Gamsız Bedri, mizah ve trajedinin ustaca harmanlandığı bu öyküde, sıradan bir adamın sıra dışı yaşamını ve toplumsal çelişkileri gözler önüne seriyor. Bedri’nin hikayesi, okurları hem güldürecek hem de düşündürecek.
ÖN SÖZ
Mutluluk; benliğinin farkında olan canlıların yaşam seru- venlerinde, beklentilerinin karşılanıp karşılanmamasıyla doğru orantılı olarak değişim gösteren bir olgudur. Beklentiler, insanların birbirlerine sapladıkları zehirli gösteriş oklarının, benliğin kimyasını bozmasıyla oluşur ve benliği zehirlenmiş insanoğlu ancak beklentileri gerçekleştiği zaman mutluluğa ulaşacağına inanır.

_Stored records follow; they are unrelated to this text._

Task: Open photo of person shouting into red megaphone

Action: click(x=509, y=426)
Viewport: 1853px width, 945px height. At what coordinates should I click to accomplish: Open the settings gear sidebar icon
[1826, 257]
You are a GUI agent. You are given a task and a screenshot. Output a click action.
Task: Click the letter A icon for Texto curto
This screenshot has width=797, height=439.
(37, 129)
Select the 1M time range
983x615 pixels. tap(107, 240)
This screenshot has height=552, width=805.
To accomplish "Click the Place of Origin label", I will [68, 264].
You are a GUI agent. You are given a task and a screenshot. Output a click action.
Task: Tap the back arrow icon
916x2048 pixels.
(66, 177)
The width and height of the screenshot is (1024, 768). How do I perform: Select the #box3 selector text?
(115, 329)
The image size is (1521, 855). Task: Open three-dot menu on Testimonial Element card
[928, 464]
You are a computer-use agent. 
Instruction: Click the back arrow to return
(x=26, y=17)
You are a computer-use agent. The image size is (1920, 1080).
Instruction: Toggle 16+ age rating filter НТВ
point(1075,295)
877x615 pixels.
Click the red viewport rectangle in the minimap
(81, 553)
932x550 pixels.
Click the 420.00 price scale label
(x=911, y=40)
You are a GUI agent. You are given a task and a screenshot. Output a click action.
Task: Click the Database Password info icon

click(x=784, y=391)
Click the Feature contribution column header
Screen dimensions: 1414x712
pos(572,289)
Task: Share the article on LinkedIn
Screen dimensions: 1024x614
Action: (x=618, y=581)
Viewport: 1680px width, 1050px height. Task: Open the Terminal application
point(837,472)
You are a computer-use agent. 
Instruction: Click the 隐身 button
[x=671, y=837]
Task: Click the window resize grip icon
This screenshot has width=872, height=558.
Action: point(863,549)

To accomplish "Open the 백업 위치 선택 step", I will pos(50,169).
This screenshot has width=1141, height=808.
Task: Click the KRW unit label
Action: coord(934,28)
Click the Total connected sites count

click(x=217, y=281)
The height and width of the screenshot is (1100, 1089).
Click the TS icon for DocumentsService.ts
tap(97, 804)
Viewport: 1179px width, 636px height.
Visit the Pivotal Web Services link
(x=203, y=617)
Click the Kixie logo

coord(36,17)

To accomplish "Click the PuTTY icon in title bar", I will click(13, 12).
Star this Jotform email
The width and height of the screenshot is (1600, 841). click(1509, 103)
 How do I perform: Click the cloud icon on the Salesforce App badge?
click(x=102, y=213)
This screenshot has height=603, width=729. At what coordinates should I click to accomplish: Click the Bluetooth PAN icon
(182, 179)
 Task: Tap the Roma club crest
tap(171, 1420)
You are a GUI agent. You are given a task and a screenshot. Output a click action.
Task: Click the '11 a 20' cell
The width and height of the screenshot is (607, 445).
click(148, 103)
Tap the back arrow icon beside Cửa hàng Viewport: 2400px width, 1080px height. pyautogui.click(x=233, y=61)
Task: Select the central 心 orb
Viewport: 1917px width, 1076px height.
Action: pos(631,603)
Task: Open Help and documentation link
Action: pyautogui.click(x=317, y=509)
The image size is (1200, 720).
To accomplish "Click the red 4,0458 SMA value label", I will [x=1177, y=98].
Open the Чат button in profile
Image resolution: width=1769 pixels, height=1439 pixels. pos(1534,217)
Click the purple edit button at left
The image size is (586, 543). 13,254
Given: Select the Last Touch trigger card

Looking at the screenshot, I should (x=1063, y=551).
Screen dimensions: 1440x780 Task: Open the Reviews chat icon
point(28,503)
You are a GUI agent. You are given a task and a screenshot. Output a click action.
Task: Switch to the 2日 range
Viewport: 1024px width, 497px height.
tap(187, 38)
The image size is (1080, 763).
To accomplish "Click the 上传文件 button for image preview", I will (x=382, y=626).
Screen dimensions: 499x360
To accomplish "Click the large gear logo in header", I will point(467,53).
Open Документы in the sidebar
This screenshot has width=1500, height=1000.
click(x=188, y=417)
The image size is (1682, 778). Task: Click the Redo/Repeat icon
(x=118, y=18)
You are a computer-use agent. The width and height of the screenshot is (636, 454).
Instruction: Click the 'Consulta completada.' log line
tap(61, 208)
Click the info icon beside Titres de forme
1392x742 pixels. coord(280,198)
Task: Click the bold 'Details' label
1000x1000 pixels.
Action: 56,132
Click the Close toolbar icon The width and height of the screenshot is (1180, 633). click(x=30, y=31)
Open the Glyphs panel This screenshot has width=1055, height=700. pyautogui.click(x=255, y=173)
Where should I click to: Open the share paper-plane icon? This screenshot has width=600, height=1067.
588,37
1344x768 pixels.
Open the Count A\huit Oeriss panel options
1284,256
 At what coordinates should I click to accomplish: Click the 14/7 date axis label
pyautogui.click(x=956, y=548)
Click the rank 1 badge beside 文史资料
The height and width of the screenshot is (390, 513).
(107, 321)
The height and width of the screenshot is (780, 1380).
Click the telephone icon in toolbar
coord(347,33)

Bu hikâyede bahsi geçen olaylar, kurumlar, karakterler ve isimleri tamamıyla hayal ürünüdür.
1999 (Erbaa)
Bedri okula gitmek için evden çıkarken aynaya son bir kez daha baktı. Yakışıklı görünüyordu sanki. Bir de kulakları birazcık daha arkaya yatık olsa daha çekici görünebilirdi, ama bunu çok sorun etmiyordu çünkü Güleycan hafif kepçe kulakların Bedri’ye ayrı bir hava kattığını ve onu daha sevimli gösterdiğini söylemişti. Güleycan da çilleri olmasa daha güzel görüneceğini düşünüyordu, ama Bedri, Güleycan’ın burnunun üzerinden her iki elmacık kemiğine doğru uzanan çillerini hayranlıkla seyrediyordu. Eline sıktığı limonla sertleştirdiği saçlarını, son bir kez daha hafifçe kabartıp kapıdan çıktı Bedri. O gün, en özel ve en güzel günlerden birisiydi. Yaz tatili boyunca uzaktan uzağa bakışmak zorunda kaldığı sevgilisi Güleycan’ın ellerini tutabilecek, ona sarılabilecek ve hatta belki çillerinden bile öpebilecekti. Tatilin bitmesini iple çekmişti. Koca bir yaz, Güleycan’a tekrar sarılabilme hayaliyle geçmiş, tatil boyunca sevgilisini birkaç kez çarşıda ve birkaç kez de evlerinin balkonunda görebilmişti o kadar. Çünkü Güleycan’ın annesi onu bir an bile yalnız bırakmıyordu. Kızının da tıpkı bir zamanlar kız kardeşinin kaçırıldığı gibi kaçınılmasından korkuyordu. Yıllar önce, Güleycan’ın teyzesi Gülten Hanım, henüz genç bir kızken çarşı ortasında zorla kaçırılmış ve bin bir zorlukla geri alınabilmişti. Annesinin yegâne varlığıydı Güleycan. Babasız büyümüştü ve kendisini terk eden babası her aklına geldiğinde gözleri doluyordu. Neyse ki Bedri, onu hayatı boyunca seveceğine ve asla terk etmeyeceğine dair söz vermişti. Onlar küçücük şirin bir ilçenin masum iki aşığıydı ve bu hayattan tek beklentileri, hiç ayrılmamak üzere kavuşabilmekti. O gün, okulun son senesinin ilk günüydü ve
senenin ilk günleri genellikle curcuna halinde geçiyordu. Bedri ve Güleycan’ın okulu kırıp okulun biraz uzağındaki sahipsiz elma bahçesinde buluşmaları kimsenin dikkatini çekmezdi.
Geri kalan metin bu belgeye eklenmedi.